[Start]

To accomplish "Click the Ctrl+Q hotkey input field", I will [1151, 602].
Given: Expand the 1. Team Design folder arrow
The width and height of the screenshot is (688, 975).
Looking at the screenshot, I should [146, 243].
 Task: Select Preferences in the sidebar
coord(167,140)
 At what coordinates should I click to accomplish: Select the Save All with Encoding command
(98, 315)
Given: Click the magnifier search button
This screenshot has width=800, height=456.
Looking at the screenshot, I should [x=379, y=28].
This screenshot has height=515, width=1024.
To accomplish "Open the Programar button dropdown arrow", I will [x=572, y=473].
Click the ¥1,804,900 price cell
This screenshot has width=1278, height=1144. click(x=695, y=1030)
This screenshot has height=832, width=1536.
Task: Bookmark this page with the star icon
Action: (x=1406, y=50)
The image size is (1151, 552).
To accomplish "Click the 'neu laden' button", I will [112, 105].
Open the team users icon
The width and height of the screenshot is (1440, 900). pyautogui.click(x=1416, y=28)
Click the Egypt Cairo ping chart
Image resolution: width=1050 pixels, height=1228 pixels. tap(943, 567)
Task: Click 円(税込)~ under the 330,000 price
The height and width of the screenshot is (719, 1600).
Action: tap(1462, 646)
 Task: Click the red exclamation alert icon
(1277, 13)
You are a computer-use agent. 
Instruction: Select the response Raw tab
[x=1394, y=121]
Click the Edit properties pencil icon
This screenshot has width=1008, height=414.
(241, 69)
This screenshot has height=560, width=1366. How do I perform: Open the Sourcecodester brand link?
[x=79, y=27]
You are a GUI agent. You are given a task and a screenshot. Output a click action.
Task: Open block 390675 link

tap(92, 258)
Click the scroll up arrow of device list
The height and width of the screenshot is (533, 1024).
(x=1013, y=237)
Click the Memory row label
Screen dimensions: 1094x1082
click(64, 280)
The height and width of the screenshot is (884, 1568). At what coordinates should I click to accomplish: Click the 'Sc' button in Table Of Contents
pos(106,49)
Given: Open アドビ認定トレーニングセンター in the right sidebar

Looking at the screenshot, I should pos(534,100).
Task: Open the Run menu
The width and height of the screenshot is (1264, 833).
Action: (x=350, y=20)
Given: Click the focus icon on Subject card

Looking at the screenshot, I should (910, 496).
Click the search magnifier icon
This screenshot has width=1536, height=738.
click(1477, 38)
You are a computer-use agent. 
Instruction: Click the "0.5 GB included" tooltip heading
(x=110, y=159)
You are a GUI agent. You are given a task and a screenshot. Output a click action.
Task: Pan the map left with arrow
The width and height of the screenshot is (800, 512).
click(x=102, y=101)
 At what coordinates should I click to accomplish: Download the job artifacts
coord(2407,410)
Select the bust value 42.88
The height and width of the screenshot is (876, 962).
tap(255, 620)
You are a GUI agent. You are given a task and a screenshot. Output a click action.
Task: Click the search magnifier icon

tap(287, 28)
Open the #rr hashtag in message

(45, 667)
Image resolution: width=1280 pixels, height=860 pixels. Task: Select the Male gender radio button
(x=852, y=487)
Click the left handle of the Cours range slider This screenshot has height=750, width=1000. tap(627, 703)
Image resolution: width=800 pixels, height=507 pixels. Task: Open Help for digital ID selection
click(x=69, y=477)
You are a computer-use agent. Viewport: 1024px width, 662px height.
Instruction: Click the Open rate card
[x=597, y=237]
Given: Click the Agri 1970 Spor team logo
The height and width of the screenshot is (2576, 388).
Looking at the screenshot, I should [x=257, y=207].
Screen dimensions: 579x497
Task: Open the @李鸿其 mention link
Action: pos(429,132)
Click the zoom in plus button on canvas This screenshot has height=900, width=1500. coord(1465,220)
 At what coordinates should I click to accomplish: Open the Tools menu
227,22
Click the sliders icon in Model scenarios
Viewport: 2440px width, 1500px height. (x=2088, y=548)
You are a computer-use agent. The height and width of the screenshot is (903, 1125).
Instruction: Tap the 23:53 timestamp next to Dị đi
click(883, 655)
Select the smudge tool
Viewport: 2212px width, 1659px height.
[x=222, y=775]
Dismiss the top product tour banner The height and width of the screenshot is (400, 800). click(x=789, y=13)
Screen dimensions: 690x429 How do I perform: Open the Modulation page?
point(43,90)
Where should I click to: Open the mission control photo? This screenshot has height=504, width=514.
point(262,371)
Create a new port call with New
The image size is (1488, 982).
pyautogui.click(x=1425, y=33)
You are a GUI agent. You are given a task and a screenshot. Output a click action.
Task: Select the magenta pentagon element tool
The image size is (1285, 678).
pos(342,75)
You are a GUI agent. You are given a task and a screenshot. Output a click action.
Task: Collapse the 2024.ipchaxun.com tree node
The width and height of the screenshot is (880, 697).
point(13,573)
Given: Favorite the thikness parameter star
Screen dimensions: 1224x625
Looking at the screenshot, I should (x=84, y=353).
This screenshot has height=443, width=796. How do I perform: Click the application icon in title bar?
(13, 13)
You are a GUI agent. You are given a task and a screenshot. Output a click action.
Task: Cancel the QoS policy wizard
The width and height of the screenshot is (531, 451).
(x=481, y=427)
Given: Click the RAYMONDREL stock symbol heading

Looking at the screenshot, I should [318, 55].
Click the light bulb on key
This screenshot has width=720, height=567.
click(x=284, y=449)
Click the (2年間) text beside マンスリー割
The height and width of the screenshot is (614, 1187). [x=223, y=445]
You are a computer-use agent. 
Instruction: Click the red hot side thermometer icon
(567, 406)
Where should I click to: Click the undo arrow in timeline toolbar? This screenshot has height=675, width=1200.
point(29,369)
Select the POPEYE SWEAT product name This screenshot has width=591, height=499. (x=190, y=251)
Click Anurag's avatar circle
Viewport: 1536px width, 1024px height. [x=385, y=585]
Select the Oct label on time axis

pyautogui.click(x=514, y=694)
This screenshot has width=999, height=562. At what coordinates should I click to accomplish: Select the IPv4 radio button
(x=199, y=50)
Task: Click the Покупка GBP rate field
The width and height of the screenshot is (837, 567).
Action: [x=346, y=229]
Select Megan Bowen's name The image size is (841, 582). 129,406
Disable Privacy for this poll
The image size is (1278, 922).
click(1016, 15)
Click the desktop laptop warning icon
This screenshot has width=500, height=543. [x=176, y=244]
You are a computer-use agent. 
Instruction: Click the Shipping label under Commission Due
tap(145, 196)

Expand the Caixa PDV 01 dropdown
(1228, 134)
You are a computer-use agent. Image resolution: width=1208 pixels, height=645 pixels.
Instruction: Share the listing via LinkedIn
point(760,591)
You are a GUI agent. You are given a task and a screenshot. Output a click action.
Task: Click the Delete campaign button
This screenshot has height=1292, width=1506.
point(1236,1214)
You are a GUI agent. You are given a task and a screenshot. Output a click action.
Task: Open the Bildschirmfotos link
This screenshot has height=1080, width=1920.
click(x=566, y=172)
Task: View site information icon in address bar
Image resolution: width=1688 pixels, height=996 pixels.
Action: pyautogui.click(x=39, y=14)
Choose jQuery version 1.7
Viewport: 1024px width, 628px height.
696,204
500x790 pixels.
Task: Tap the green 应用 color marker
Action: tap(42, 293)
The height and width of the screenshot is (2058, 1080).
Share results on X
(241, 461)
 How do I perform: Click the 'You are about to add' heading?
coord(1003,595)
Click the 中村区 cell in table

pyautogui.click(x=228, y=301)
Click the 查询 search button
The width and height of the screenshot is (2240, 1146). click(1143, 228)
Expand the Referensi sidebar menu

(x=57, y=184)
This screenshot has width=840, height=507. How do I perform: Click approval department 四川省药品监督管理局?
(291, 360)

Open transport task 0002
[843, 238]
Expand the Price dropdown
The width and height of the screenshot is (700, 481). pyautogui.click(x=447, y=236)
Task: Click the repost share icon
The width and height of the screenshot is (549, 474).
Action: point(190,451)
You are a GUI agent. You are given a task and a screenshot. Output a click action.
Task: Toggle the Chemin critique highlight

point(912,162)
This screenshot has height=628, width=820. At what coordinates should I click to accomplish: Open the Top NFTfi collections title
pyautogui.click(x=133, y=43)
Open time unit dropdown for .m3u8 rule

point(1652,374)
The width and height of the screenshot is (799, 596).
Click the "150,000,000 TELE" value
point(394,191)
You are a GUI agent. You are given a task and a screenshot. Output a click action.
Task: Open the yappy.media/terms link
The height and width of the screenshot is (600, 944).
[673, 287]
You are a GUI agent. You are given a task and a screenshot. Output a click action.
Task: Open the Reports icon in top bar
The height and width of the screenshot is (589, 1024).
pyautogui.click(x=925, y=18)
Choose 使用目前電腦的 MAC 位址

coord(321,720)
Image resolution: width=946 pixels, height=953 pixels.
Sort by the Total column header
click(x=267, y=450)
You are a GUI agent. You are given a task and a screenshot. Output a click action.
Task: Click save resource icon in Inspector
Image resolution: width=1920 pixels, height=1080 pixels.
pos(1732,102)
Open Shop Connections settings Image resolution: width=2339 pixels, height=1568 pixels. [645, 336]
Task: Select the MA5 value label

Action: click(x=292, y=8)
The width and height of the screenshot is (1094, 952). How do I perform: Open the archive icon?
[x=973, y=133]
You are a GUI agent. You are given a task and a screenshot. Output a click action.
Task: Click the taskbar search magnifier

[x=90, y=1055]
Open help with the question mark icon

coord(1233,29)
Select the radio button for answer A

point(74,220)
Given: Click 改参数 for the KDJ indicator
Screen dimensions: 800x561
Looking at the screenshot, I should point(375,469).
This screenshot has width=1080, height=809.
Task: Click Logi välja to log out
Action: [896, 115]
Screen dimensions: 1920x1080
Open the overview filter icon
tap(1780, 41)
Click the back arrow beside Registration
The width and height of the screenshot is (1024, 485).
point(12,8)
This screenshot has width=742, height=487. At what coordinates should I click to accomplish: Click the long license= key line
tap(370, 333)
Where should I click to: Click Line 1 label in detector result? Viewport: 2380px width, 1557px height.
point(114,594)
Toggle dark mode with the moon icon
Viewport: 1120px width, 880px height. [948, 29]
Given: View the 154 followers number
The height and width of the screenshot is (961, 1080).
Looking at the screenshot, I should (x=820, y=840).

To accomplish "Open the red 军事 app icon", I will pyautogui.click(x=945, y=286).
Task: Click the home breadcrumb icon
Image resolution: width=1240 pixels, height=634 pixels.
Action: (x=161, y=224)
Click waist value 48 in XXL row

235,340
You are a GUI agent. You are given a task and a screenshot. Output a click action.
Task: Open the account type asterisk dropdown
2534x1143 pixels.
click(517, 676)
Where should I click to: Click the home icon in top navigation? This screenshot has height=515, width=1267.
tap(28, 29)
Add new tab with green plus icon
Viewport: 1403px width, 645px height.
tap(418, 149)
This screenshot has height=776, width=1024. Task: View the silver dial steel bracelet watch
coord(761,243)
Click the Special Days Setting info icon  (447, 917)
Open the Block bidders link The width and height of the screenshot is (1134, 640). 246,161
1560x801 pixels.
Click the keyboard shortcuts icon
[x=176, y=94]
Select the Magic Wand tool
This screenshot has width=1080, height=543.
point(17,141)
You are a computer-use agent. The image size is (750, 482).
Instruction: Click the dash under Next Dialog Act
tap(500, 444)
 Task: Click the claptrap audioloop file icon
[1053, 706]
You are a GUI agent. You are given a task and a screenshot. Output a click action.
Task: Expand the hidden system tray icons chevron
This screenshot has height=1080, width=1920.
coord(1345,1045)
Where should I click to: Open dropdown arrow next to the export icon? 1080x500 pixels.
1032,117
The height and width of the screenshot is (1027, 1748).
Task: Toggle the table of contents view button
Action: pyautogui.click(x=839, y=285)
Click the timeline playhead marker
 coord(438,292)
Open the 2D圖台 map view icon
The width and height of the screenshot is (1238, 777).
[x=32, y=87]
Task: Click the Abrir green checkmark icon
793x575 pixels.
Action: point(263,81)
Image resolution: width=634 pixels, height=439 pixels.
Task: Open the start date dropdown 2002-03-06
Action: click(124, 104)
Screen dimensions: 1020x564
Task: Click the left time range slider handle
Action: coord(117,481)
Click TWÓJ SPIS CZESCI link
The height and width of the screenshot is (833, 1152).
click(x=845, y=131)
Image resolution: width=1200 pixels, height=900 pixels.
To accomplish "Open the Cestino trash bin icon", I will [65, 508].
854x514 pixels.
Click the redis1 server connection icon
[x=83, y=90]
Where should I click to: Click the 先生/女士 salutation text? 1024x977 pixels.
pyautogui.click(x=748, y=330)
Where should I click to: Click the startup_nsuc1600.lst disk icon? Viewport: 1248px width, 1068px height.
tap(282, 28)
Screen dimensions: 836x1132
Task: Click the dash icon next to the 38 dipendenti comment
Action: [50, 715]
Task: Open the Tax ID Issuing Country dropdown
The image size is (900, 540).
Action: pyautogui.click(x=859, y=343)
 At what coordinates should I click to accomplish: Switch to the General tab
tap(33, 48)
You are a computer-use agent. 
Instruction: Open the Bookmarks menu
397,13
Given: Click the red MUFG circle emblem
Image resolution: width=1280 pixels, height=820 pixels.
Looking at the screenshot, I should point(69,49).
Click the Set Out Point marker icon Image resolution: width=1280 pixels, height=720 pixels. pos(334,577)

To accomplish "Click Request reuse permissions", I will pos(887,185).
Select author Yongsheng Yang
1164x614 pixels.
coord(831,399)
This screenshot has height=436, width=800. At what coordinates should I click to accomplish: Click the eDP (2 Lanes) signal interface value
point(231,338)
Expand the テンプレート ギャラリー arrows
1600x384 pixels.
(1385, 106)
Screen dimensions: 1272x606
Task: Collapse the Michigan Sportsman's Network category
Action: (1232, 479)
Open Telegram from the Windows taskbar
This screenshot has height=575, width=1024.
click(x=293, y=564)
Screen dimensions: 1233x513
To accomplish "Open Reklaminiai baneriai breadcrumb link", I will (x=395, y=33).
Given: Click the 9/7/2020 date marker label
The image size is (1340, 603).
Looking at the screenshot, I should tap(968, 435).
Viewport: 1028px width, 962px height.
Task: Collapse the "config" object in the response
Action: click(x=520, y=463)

[End]

What you need to do | Give back the lines from the line with "You are a computer-use agent. The image" to the line with "coord(1345,1045)", swapping "chevron" for "arrow" and leaving everything else unchanged.

Expected answer |
You are a computer-use agent. The image size is (750, 482).
Instruction: Click the dash under Next Dialog Act
tap(500, 444)
 Task: Click the claptrap audioloop file icon
[1053, 706]
You are a GUI agent. You are given a task and a screenshot. Output a click action.
Task: Expand the hidden system tray icons arrow
This screenshot has height=1080, width=1920.
coord(1345,1045)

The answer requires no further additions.